- _Records for this task_
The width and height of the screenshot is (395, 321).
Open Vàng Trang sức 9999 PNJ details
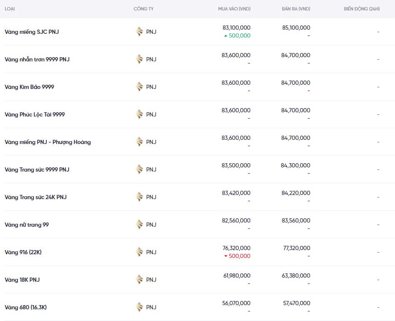[37, 169]
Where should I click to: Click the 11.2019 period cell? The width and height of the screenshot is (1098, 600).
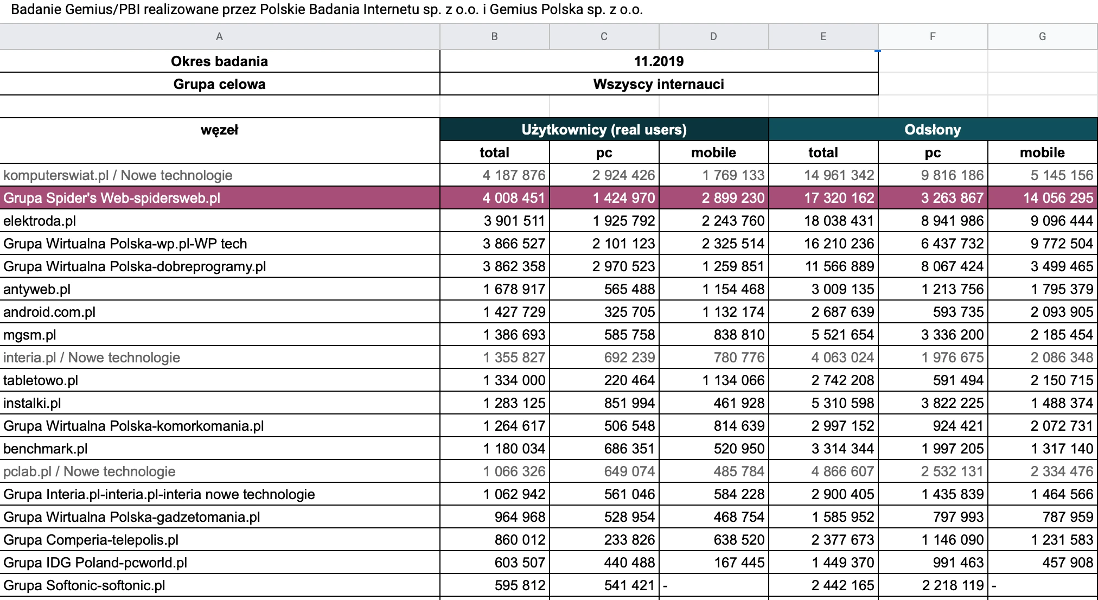point(659,61)
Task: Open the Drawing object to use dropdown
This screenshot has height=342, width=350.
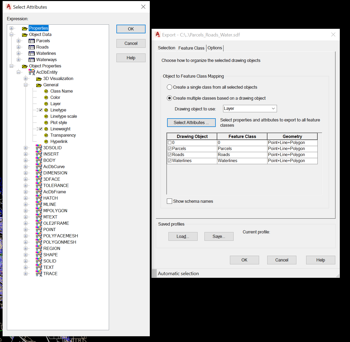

- _Task item_
Go through the data above and transcribe it in full, omitting any image.

- _Answer box_
The width and height of the screenshot is (395, 321).
Open Vàng Trang sức 9999 PNJ details
[37, 169]
Where should I click to: Click the 11.2019 period cell? The width and height of the screenshot is (1098, 600).
point(659,61)
Task: Open the Drawing object to use dropdown
This screenshot has height=342, width=350.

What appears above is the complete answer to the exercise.